Draft Penal Code Threatens Sexual and Reproductive Rights of all Indonesians

Last week’s announcement that Indonesia’s new penal code will include a number of very regressive articles, is extremely worrying and threatens the sexual and reproductive health and rights of all. The draft law includes the criminalisation of unmarried people living together, homosexuality, safe abortion and sharing information on contraception. Rutgers is gravely concerned by this drastic proposal, and stands in support of those opposing its ratification.

Human Rights Infringement

The new proposals will have negative consequences for everyone in Indonesia, but will particularly impact those already at risk, including women, young people, and sexual and religious minorities. It is both an infringement of human rights, as well as an unprecedented meddling in the private lives of Indonesians. Rutgers works across Indonesia with several of its international programmes aimed at empowering young people to live happy and healthy lives.

Access to Comprehensive Information on Sexual and Reproductive Health

The proposal to limit who can share information on contraception, will not only block young people’s access to sexuality education, but will result in an increase in teenage pregnancies. Furthermore, research conducted by Rutgers shows that in-school comprehensive sexuality education plays an important role in the contribution to more equitable gender norms, supports adolescents’ healthy development and has enormous potential for addressing much of the adversity girls and boys face, such as bullying and sexual harassment.

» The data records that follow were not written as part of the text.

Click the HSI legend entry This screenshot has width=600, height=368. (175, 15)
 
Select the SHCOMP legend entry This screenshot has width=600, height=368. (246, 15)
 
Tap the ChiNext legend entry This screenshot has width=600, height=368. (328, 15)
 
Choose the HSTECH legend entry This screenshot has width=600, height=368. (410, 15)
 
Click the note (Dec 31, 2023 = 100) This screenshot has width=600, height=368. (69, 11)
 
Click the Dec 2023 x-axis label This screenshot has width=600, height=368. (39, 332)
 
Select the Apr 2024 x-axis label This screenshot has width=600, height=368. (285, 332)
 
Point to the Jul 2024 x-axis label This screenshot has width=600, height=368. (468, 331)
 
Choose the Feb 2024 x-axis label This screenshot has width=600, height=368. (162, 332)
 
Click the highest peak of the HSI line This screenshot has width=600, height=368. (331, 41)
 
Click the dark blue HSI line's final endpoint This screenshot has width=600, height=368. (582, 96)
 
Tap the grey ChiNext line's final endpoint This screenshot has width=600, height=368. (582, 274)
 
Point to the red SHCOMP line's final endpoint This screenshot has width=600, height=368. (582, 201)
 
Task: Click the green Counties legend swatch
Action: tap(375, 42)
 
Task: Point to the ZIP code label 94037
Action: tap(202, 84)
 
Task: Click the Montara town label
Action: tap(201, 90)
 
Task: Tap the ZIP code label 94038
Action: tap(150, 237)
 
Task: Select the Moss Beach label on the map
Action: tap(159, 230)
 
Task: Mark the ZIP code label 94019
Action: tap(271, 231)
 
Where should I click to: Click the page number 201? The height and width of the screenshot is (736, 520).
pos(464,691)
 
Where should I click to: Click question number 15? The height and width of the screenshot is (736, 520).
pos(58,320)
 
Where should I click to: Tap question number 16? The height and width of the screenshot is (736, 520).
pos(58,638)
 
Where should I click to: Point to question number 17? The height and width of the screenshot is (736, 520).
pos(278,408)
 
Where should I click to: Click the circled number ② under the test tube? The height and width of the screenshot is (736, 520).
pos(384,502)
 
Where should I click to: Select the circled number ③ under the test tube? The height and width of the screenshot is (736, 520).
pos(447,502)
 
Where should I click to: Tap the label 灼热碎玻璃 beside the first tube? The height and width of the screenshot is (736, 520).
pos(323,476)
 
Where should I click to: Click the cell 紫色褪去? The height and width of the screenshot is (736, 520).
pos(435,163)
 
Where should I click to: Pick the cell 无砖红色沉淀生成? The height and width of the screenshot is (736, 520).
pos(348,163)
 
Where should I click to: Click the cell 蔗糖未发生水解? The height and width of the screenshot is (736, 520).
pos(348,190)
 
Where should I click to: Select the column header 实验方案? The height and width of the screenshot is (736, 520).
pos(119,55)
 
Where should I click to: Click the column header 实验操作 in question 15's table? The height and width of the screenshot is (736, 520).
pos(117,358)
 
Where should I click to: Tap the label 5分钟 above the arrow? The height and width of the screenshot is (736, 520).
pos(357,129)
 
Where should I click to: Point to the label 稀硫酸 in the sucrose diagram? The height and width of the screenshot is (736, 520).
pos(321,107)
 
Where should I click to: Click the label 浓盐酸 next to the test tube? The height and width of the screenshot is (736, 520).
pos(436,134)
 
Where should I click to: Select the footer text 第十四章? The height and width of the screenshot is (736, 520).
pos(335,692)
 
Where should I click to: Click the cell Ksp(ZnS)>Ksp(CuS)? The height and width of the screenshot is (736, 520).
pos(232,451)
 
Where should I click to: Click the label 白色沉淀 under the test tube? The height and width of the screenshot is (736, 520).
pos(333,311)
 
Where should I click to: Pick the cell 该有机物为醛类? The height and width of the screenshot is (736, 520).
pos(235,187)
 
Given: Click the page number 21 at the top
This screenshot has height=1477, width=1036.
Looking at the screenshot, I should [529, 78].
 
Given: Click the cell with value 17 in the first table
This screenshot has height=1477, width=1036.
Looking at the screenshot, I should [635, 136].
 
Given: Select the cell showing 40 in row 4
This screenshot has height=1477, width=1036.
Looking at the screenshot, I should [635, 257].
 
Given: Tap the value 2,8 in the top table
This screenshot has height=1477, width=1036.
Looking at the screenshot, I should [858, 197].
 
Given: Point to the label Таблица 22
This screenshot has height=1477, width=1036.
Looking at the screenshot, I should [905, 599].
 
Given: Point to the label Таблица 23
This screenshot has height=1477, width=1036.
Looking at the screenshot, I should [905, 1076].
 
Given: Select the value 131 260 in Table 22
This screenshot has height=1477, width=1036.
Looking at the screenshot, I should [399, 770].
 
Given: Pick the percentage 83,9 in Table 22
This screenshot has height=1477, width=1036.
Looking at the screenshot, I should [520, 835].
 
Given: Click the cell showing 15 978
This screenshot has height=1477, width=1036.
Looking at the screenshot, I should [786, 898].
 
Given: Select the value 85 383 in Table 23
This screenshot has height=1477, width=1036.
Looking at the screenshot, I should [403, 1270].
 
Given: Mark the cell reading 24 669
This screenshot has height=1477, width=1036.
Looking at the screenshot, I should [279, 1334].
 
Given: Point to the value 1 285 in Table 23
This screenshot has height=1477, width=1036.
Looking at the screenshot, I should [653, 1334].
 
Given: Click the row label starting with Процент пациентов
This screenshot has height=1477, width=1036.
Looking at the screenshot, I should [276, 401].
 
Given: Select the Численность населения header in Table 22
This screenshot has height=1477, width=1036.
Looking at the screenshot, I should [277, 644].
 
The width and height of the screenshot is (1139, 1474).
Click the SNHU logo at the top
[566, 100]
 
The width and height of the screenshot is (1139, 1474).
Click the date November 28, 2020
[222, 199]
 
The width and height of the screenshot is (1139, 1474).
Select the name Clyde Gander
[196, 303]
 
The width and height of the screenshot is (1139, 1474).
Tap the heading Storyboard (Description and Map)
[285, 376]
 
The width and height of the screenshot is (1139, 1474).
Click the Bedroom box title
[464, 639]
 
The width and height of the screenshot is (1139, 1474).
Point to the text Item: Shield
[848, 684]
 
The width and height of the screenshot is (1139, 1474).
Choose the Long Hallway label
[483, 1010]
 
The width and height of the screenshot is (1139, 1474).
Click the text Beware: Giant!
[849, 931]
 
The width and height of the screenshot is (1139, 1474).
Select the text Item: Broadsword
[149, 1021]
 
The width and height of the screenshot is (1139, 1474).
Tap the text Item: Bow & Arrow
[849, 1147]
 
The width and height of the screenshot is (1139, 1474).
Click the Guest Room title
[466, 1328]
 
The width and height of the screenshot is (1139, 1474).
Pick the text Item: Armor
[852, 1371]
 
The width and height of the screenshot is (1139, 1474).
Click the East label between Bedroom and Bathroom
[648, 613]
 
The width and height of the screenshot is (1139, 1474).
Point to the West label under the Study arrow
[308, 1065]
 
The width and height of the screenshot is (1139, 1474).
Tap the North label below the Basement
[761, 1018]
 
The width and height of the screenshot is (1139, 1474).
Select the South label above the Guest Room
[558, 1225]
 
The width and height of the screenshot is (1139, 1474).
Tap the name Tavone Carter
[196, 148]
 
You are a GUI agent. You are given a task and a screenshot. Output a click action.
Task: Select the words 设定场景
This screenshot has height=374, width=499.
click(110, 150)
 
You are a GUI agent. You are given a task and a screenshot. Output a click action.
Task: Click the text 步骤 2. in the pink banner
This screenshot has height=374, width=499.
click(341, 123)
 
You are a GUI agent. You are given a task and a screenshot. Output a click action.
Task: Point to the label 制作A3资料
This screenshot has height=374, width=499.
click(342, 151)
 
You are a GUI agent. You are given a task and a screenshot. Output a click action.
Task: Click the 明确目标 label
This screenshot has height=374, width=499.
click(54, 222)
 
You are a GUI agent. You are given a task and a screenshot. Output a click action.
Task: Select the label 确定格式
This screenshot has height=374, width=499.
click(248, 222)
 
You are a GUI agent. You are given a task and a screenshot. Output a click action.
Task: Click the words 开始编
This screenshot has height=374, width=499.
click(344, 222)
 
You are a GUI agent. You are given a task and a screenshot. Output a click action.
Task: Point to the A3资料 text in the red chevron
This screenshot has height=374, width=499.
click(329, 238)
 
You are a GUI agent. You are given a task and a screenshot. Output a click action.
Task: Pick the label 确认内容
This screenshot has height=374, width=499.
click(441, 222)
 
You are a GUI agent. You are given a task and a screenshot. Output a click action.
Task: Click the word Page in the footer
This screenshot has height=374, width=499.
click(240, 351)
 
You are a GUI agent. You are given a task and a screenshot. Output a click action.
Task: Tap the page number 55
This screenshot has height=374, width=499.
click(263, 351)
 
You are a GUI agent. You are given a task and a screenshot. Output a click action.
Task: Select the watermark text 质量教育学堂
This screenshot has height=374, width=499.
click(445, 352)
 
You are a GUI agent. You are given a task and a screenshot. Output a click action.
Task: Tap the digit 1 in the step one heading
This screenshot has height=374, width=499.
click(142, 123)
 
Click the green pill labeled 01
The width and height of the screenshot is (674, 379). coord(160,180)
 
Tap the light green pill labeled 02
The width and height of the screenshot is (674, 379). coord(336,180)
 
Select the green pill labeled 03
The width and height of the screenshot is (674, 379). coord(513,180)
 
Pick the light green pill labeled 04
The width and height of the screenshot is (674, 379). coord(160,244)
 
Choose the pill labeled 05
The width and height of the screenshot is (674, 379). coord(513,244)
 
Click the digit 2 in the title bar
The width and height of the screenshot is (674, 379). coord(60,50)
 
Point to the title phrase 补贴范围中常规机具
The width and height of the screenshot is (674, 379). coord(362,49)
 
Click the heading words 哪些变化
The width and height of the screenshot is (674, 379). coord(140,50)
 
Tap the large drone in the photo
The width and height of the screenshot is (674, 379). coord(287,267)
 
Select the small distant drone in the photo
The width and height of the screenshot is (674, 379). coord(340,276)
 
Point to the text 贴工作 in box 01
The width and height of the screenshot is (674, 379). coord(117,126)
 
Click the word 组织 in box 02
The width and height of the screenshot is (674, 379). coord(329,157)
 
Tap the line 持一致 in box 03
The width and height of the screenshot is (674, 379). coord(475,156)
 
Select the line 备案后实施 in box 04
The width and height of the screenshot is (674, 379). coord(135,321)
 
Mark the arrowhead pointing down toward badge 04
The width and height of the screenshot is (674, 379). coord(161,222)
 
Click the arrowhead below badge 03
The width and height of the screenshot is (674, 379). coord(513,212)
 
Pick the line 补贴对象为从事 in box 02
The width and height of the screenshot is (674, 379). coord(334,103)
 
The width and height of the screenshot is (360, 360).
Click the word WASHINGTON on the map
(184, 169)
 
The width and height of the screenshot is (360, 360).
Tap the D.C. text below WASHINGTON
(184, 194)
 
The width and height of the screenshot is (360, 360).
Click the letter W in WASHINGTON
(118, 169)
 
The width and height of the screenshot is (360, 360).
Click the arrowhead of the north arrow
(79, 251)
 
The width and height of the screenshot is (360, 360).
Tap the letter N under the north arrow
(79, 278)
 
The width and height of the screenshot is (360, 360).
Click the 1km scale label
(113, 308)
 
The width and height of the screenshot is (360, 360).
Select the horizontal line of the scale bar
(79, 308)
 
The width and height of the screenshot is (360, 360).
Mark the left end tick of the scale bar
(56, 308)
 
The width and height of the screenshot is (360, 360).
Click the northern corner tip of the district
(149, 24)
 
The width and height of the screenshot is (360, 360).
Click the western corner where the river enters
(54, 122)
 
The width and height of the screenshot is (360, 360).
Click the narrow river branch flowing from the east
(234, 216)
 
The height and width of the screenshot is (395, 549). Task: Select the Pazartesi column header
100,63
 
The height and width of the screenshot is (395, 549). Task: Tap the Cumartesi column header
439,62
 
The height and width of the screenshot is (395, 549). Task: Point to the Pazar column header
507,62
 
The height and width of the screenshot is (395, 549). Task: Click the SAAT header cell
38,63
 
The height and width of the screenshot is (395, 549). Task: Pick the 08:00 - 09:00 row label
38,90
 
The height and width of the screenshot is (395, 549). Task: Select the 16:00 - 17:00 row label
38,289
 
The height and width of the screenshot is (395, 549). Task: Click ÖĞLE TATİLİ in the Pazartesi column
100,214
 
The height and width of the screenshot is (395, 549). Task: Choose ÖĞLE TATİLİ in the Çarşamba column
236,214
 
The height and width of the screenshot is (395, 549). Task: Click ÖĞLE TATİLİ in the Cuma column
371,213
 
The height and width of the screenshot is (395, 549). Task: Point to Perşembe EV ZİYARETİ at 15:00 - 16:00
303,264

Conference on Family Planning in Indonesia

Next week, Rutgers is co-hosting the very first Indonesian conference on family planning and reproductive health in Yogyakarta. It will provide partners with valuable linking and learning opportunities on sexual and reproductive health and rights in Indonesia, and offer a forum to discuss the implications of the draft penal code.

Ending Child Marriages?

The announcement of the new penal code, follows a revision to the Indonesian marriage law, that was welcomed by Rutgers and other NGOs. In a bid to prevent child marriages, the government announced that the legal age at which people can get married will be raised to 19. This is seen as a positive first step towards the complete eradication of underage marriage. However, the criminalisation of anyone who has sex outside of marriage  also included in the draft penal code ,  is likely to lead to an increase in underage marriage. Therefore, in light of the new developments, this seems like one step forward and two steps back.